To be done:
Repeat the data below word for word, omitting the pictures.

[Element lookup data]
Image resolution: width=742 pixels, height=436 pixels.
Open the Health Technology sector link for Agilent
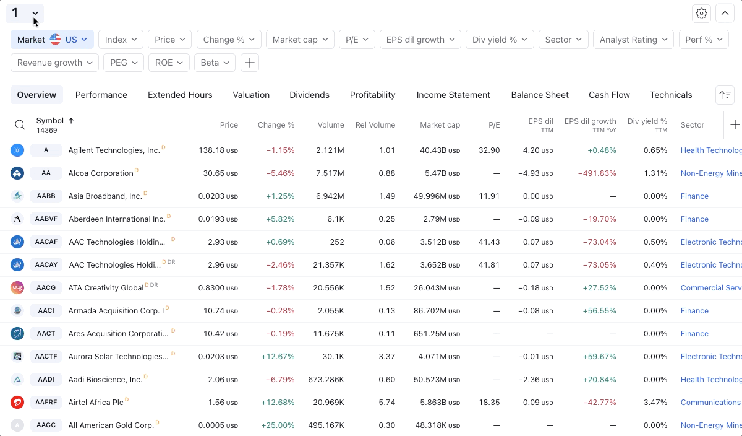[x=711, y=150]
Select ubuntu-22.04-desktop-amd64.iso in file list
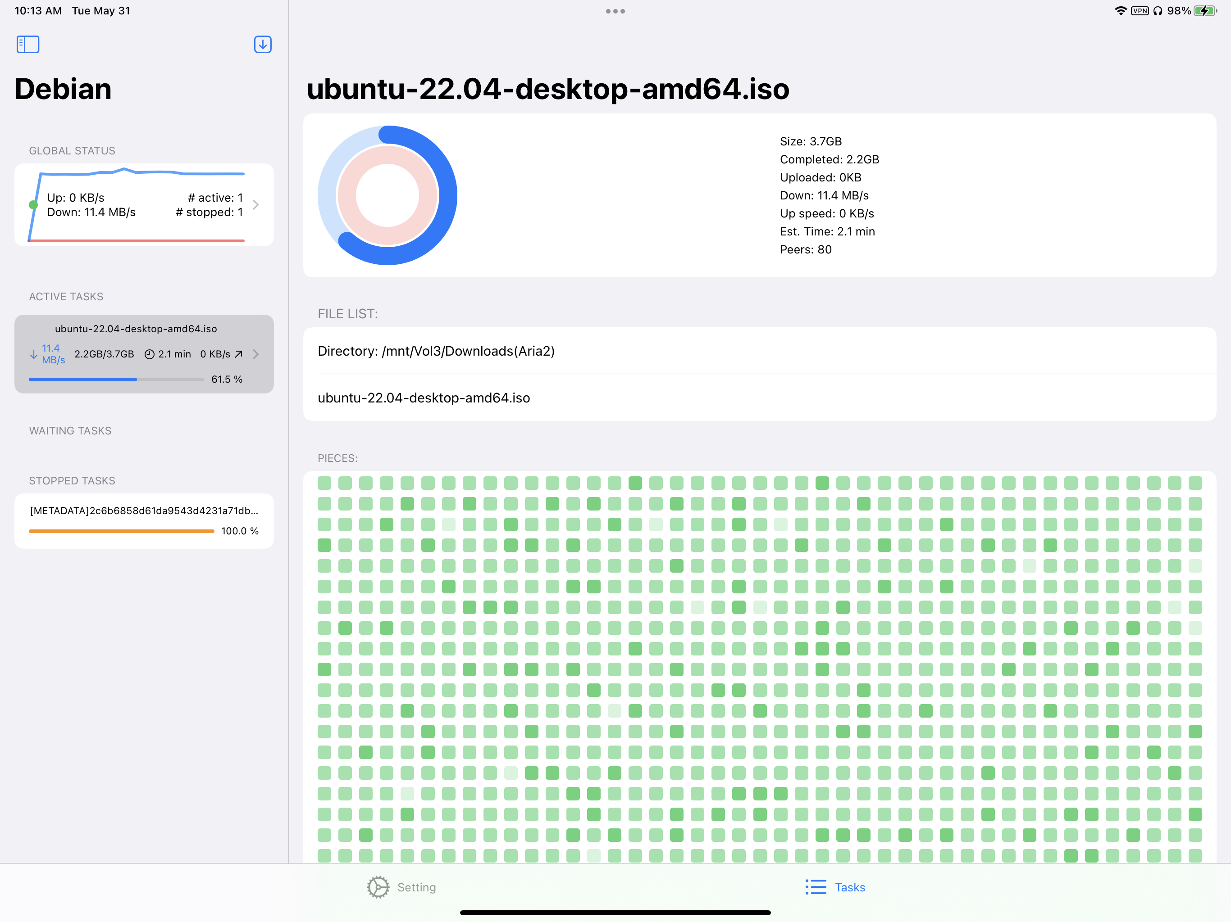This screenshot has height=922, width=1231. pos(424,398)
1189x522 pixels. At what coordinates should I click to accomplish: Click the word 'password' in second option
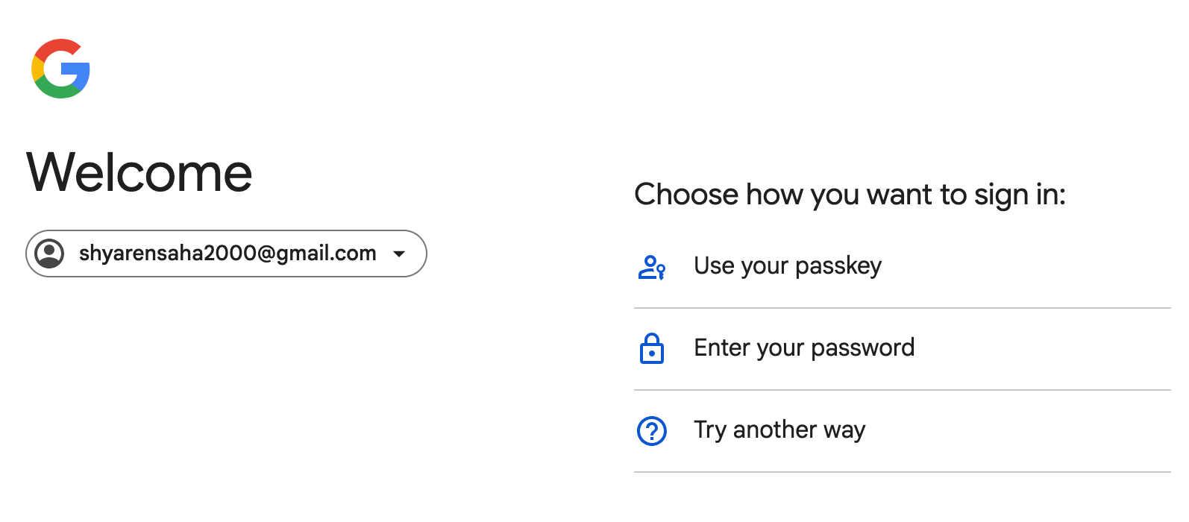click(862, 348)
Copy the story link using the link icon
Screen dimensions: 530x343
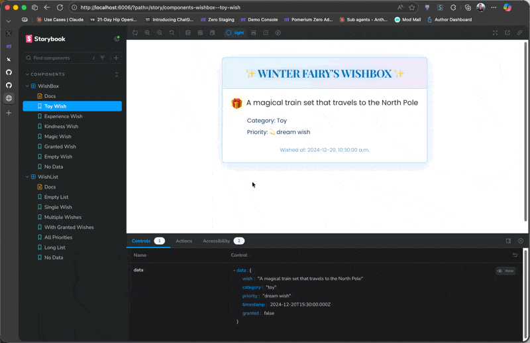coord(519,33)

Answer below:
Image resolution: width=742 pixels, height=436 pixels.
Open the Health Technology sector link for Agilent
[x=711, y=150]
Select ubuntu-22.04-desktop-amd64.iso in file list
This screenshot has height=922, width=1231. pos(424,398)
1189x522 pixels. At what coordinates should I click to accomplish: Click the word 'password' in second option
click(862, 348)
Copy the story link using the link icon
Screen dimensions: 530x343
coord(519,33)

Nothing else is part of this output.